Discussion in 'On Topic' started by Phish Esq., Nov 22, 2003.
April 7, 2001
P.S. It doesn't matter if it was yesterday
October 17, 2001
March 2 2002, first date was somewhere around July 6th 1996 (when I was 12)
Dec. 31, 2001
and it doesn't matter when it was except for yourself
No, I do think it matters. Someone who has 2 days sober has a lot less experiance living through lifes truly horrendous shit, and not picking up.
anomaly i don't think he meant it that way... I believe he meant it more that it doesn't matter how long you've had it, it matters that you've got it at all. That you're willing to have it...
however, I do take pride in mt clean date, but to be completely honest, to anyone who doesn't understand and is on the outside looking in, it means fuck all.
Jan. 1st. 2003
Aug. 9th. 1993
I am only really sober today and somehow one today at a time God has done for me what I could not do for myself.
first of all im new to these forums so i thought i would give a quick "hi!"
mine is october 15th, 2003. maybe you are laughing, but it has been a hard time since then, and I am happy to say that I have little to no withdrawl now. sometimes i wonder if the urge will ever go away, but I am much happier without it.
I am speaking of hydrocodone (vicodin) addiction, if anyone wants to talk about painkiller addiction please feel free =]
Noone would laugh at you! What time did you wake up this morning? Probably the same time i did. There - we both have as much clean time today, get it? Looking at the length of your sobriety in front of you is defeating. Looking at it for today is motivating. The urge will never go "away", its a sleeping tiger that waits for you to pretend it's not there anymore. Withdrawal later on will manifest itself entirely mentally and psychologically. You'll be fine, but just stay clean for today! And repeat that tommorow... etc
Sometime in late August of 2002 . I can't remember the exact date .

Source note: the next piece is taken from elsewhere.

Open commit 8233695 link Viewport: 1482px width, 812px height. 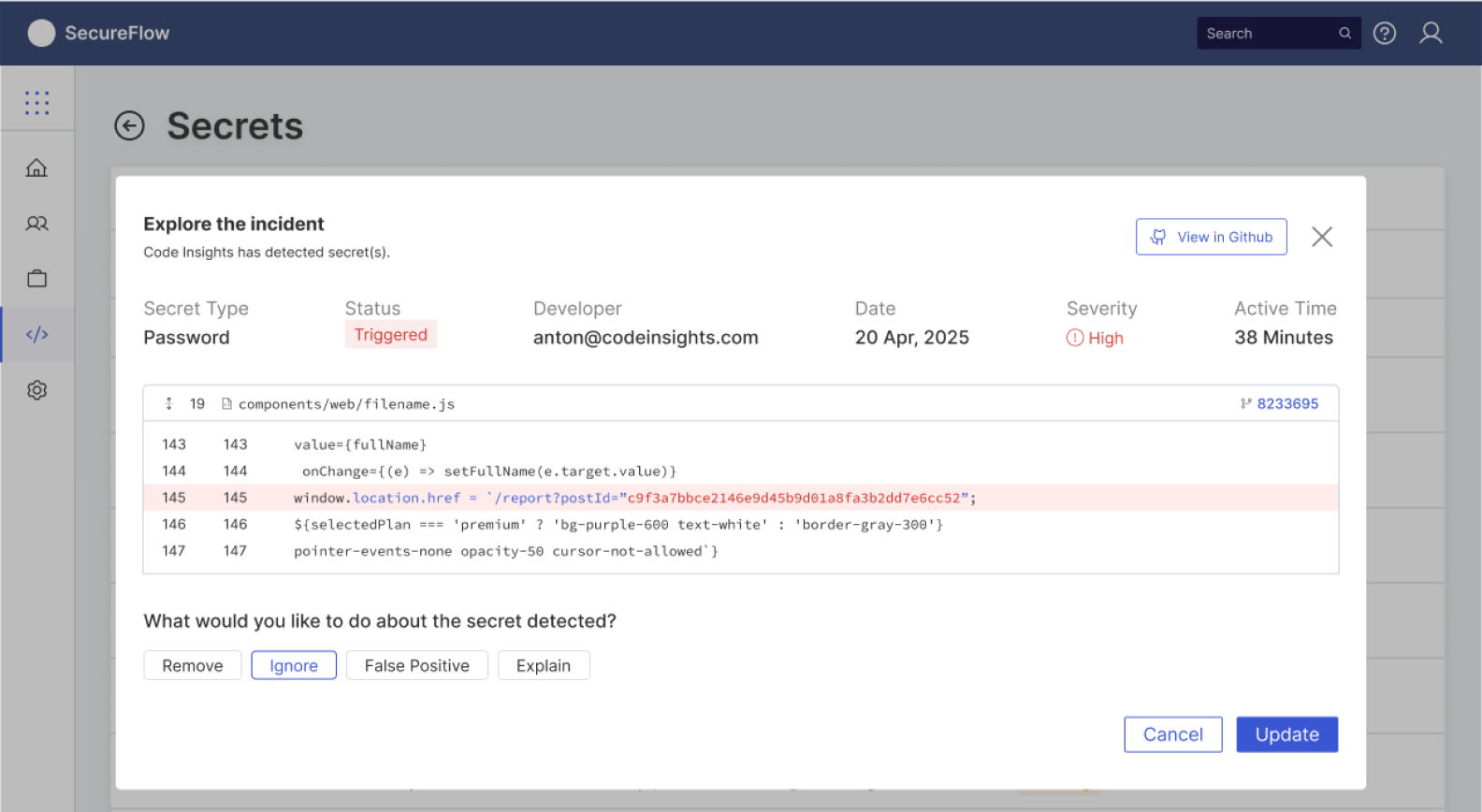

Withdrawl started while I was on vacation up in the Adirondack Mountains . I never intended to quit drinking . The first few months were filled with confusion , anxiety and panic attacks . I never thought of writing down the exact date , and I don't think it really matters . What matters is that I'm sober . It was sometime after August 20th , 2002 .
gotcha. well, good job regardless!
p.s. you should pick a day and just assign it as your birthday, it reduces confusion (just a suggestion)
3/25/96 Although I've only been to one meeting in the last year
Yesterday! but before that, probably 8 months ago
January 6th, 2004.
almost six weeks
Good job dutchies
Apr. 21 2004
Had my first meeting tonight. I also plan on attending quite frequently. I know I'll especially need to on Friday and Saturdays.
June 1st 2004, thanks for making the thread
any new members with clean time dates? let's keep up! still 11/25/01 - 3 years on Thanksgiving - thanks for the support
May 2nd, 1993
140 pm I copped my last bag of dope.